Vaughn looked at her sharply. “Didn’t your head hurt remembering that?”
“No. Actually, it didn’t. If my head hurts it’s because you’re being a jerk!”
“If being a jerk means that I’m being honest, then yeah! I’m being a jerk.” Vaughn slapped his hand on the steering wheel. “Listen, let’s calm down and talk about this when we get home, the traffic is heavy and I should concentrate on steering my way through this mess---”
“I don’t want to go home, let’s go to work!” Sydney ordered. “That’s probably where my father is anyway. He has no life. So turn the car around and head back--”

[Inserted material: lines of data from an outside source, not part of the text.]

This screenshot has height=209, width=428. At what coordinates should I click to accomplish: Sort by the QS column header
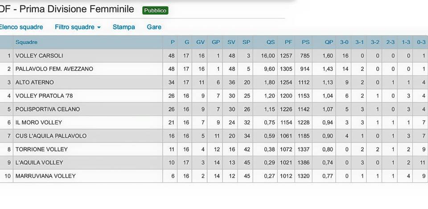pos(271,42)
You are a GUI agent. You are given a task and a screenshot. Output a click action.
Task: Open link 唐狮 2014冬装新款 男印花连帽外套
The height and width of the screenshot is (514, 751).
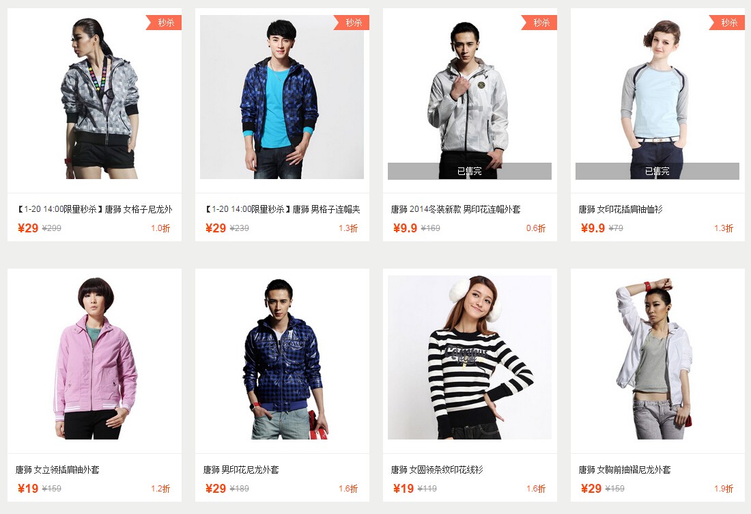[455, 210]
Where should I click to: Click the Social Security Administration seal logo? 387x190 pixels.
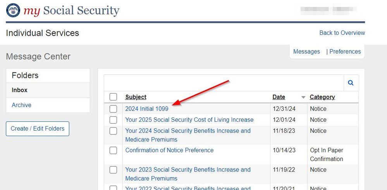point(13,10)
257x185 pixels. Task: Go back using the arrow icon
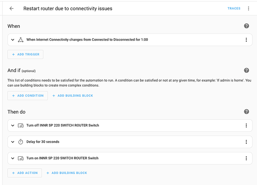click(12, 9)
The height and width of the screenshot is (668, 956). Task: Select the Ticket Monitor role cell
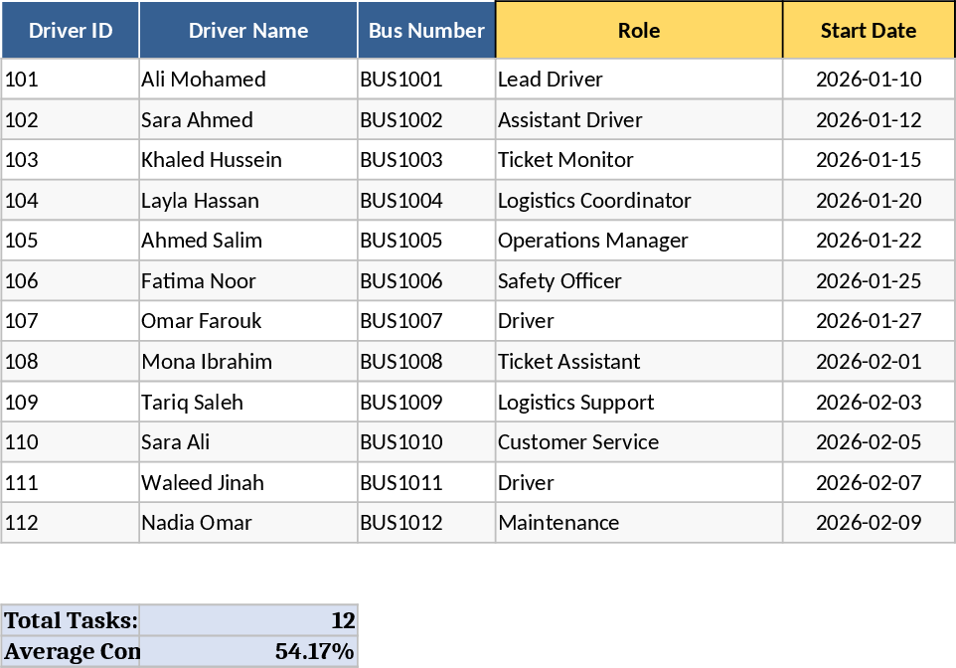(639, 160)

“Fine!” Vaughn snarled back at her and made a U-turn in the road. Then he hit his hand on the steering wheel and did another U-turn.
“What do you think you’re doing?” Sydney asked. “Why are you going toward my place now? Work is the other---”
“I want to go home. You want to go to work. You can drive yourself. I’ll go to my apartment and take the rest of the day off since it was coming to me anyway.”
“Fine!” Sydney turned her face away. “And a day off is about the only thing that’s going to be coming to you, you know!”
“Is that so?”
“Yes. And another thing, I want to go to work to see my father. I’m not trying to avoid him. I want to talk to him.”
“Yeah, you want to talk at him. Or just give him dirty looks from across the room. You don’t actually want to have a conversation---”
“Yes. I do! And you don’t know my father. My father---”
Vaughn slammed the car into another U-turn. “That’s it. I am taking you to see your father. See your father and get this over with or...” He paused, concentrating on avoiding the wrath of the driver whose car he had nearly squashed.
“Or what?” Sydney fought to avoid gulping.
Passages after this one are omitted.